- Prompt
Leave out the pictures and retype exactly the lines from the one with "Click the Office icon in header" through the end of the records.

- Records for this exercise
-.-.-
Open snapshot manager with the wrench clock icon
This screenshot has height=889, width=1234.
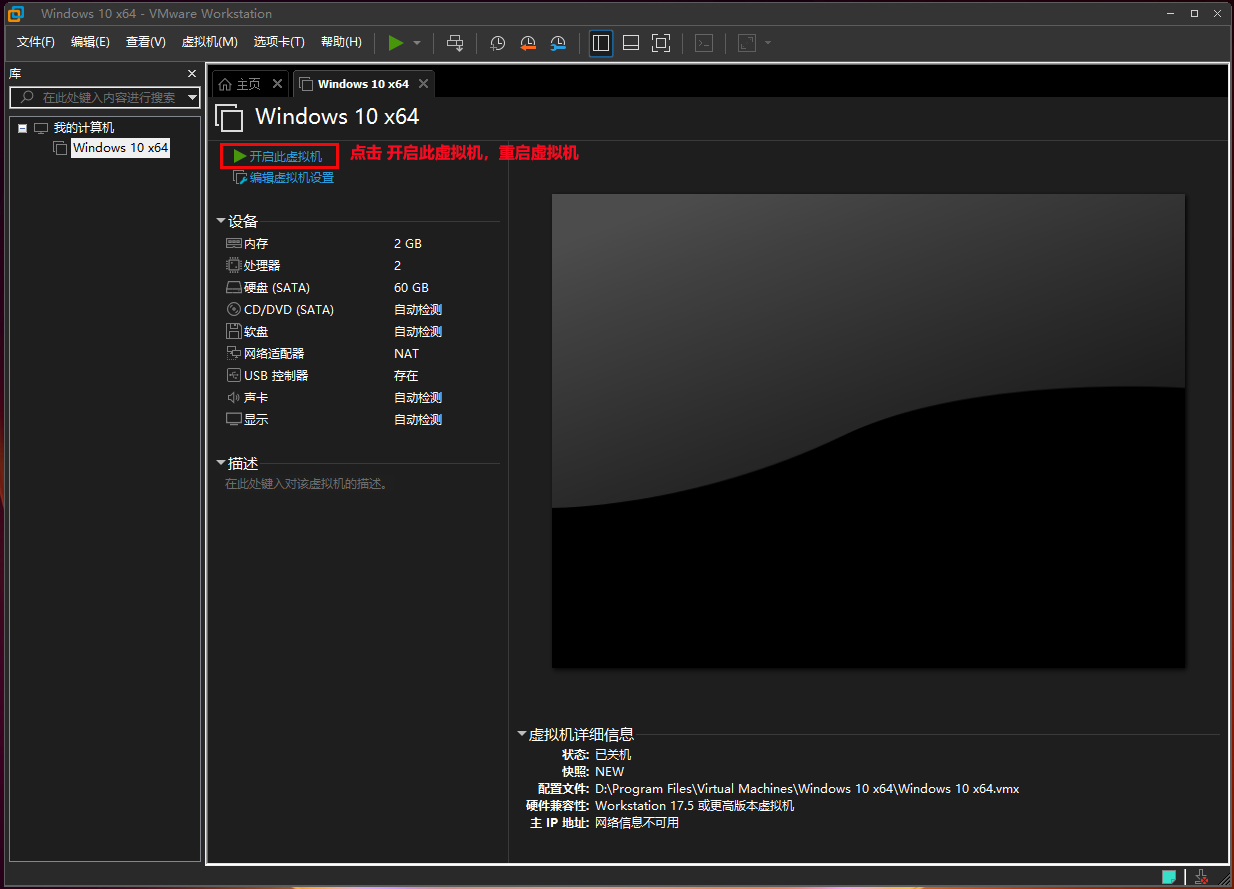558,43
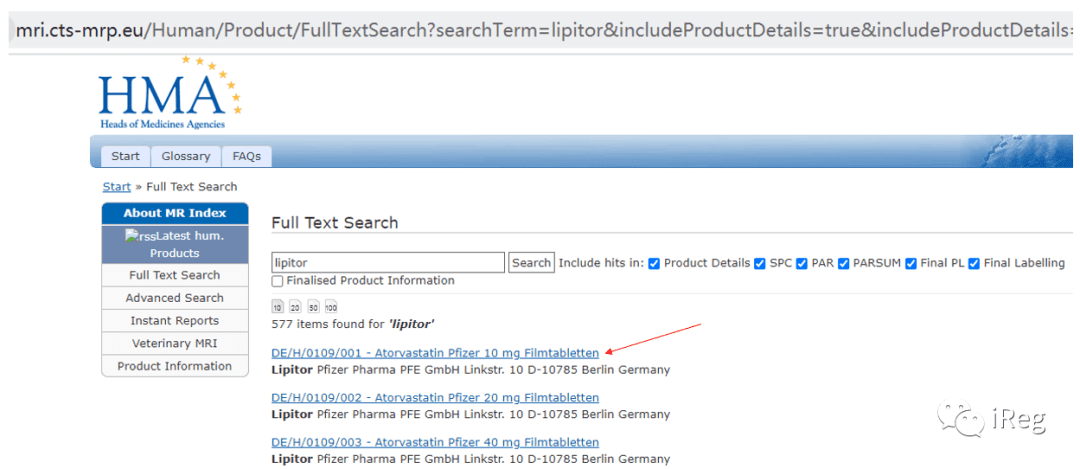This screenshot has width=1080, height=469.
Task: Open DE/H/0109/003 Atorvastatin 40 mg link
Action: point(435,442)
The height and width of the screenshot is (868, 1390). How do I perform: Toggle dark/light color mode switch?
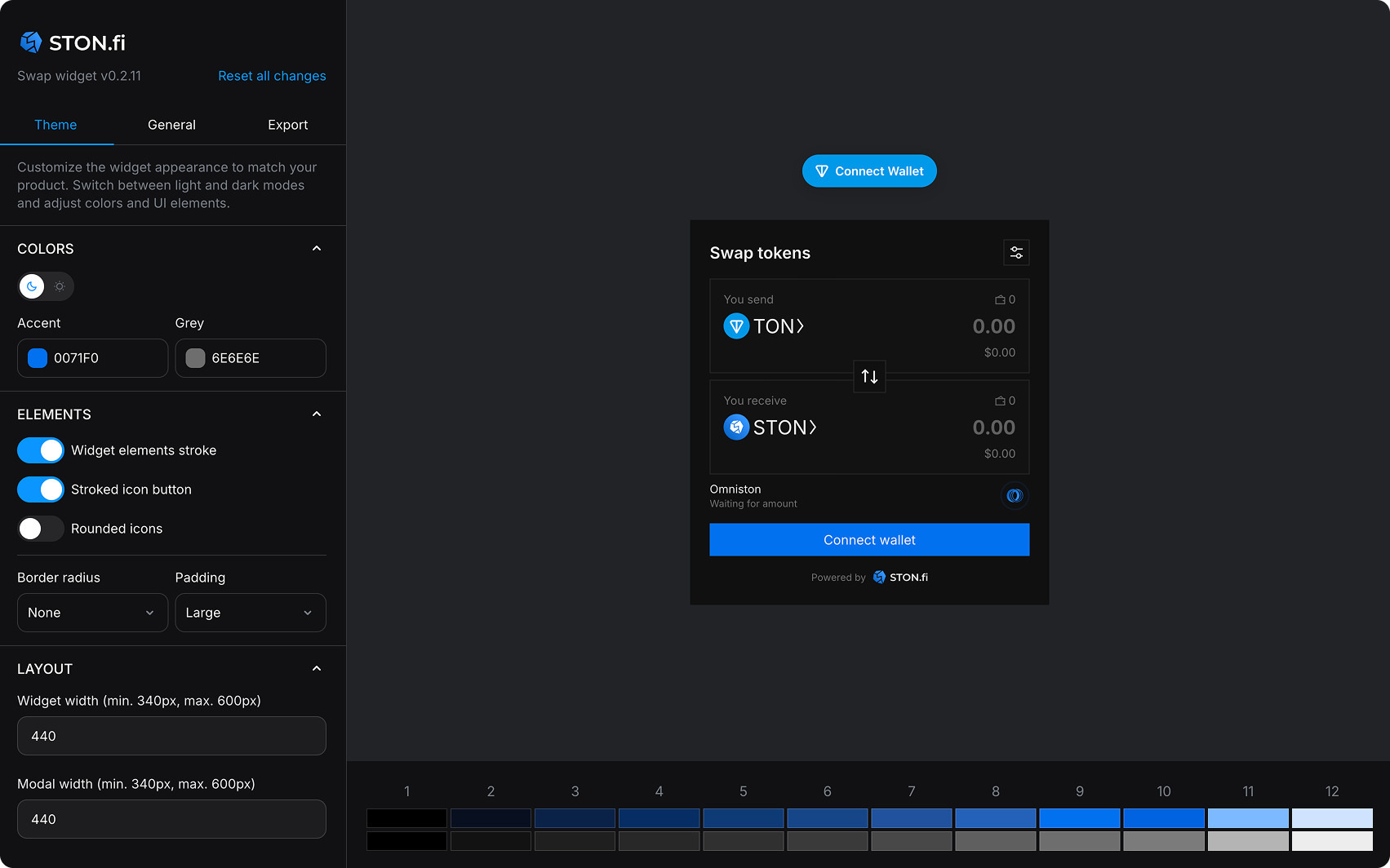(x=46, y=286)
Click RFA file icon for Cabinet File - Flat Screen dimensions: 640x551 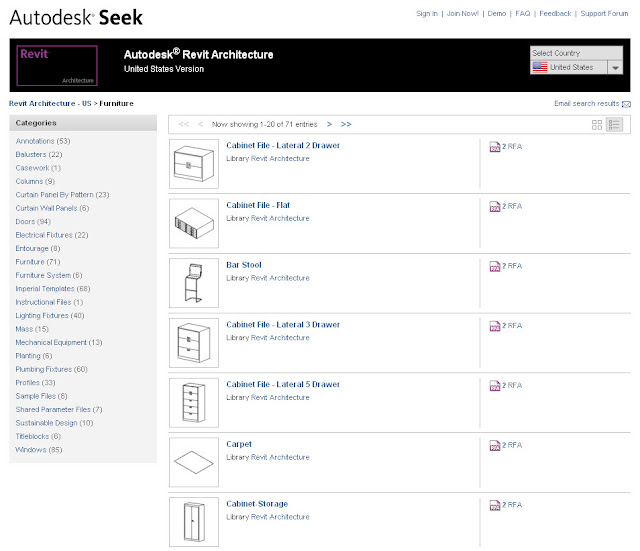click(495, 207)
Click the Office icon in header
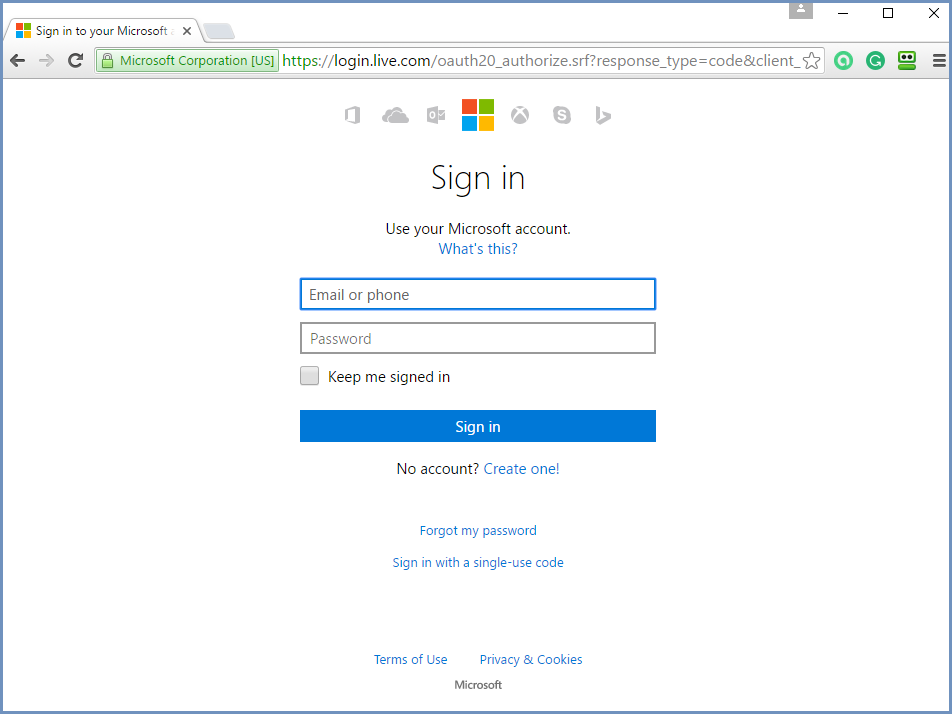This screenshot has width=952, height=714. pos(352,116)
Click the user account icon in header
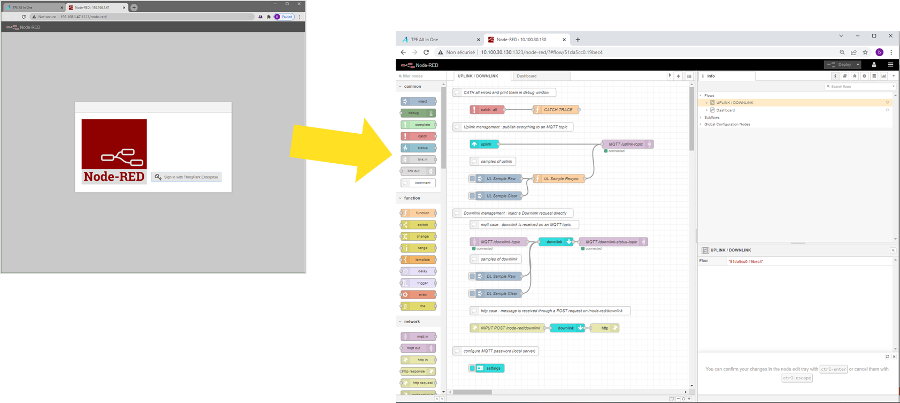 875,64
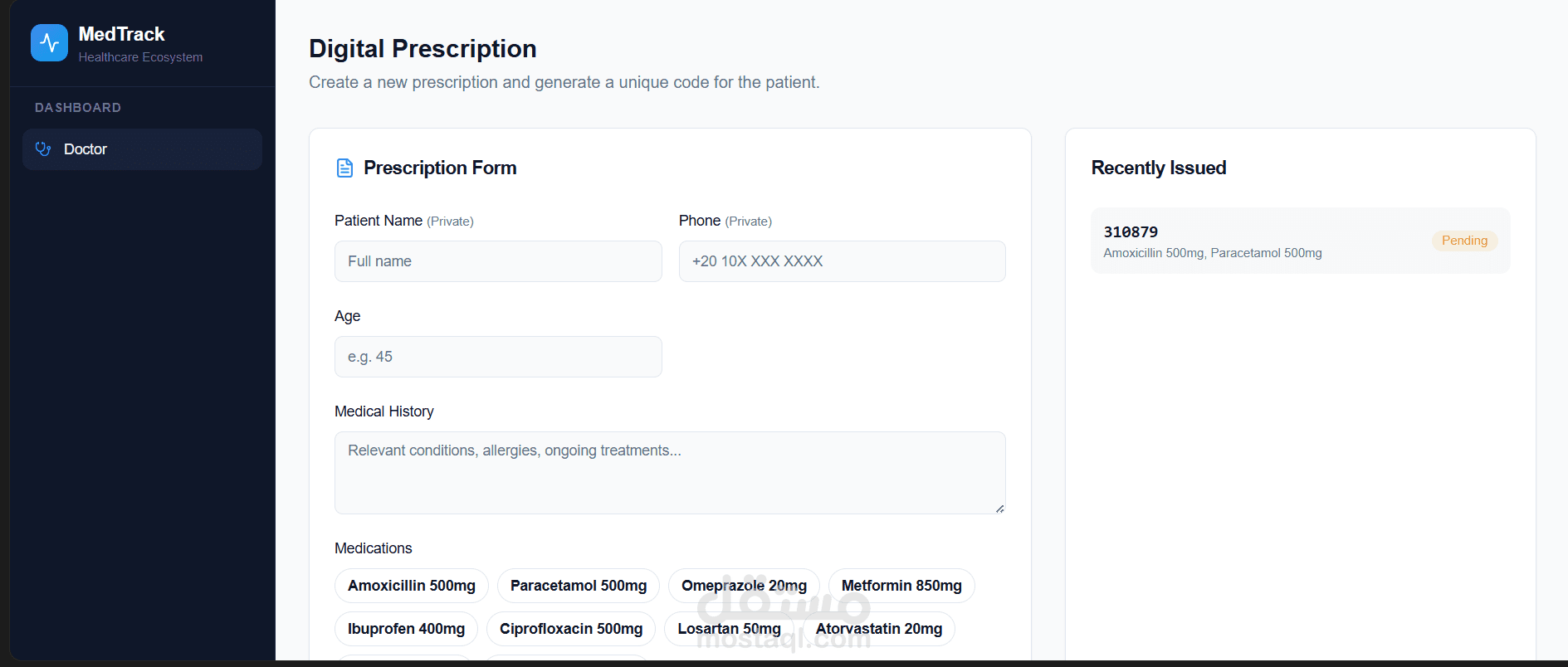Select the Metformin 850mg medication chip
This screenshot has width=1568, height=667.
coord(901,586)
-.-.-
- Completed task
Click the Office icon in header
This screenshot has width=952, height=714. pos(352,116)
Click the user account icon in header
 875,64
Select the Metformin 850mg medication chip
This screenshot has width=1568, height=667.
coord(901,586)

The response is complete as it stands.